Stephen Inggs: Legacy
Stephen Inggs is a photographer who invokes rather than re-presents objects in his images. He translates what is often overlooked in the landscape or home into complex symbolic catalysts of memory. There is a sensual stillness in his images full of the emotion attached to the commonplace things of a South African history and place. Photographing an old jug, a bucket of proteas, hand tools, a pile of books or a bundle of fence wire, he isolates the ordinary and elevates it beyond its mundane status in large-scale prints.
In an age of mass-produced web and print based imagery, Inggs’ photographs are strikingly original. These large-scale images are hand-coated with silver gelatin emulsion, embueing them with a distinct tactile and painterly quality that foregrounds Inggs’ interest in image making rather than image capturing. For Inggs the act of making is unavoidably an object-orientated labour, one that culminates in the distinctive material presence of his photographs.
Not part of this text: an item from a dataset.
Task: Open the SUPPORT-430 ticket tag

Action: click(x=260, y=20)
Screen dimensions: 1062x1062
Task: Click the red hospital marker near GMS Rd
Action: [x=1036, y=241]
In Legacy, Inggs is curating a museum of memory where objects suggest a narrative resonating beyond the image and landscapes delve into our complex imaginary and historical relationships with land and space. His photographic process strips the object of its original functionality and context. Once these corellations are broken, the image is successfully transformed into a symbol of memory, loss and beauty. Each image implies a particular relation to land, history, and a form of life and examines the universal concern of the evolving nature of our relationship to our context and to the everyday items around us.
Inggs studied Printmaking at the University of Brighton and the University of Natal. He is currently Associate Professor and Director of Michaelis, University of Cape Town and has exhibited extensively in South Africa and abroad. His artworks are held in private and corporate collections worldwide, namely Iziko South African National Gallery, Durban Art Gallery, University of Cape Town, Rand Merchant Bank, MTN, Sanlam, Arup London, Northwestern University and the Library of Congress in the USA.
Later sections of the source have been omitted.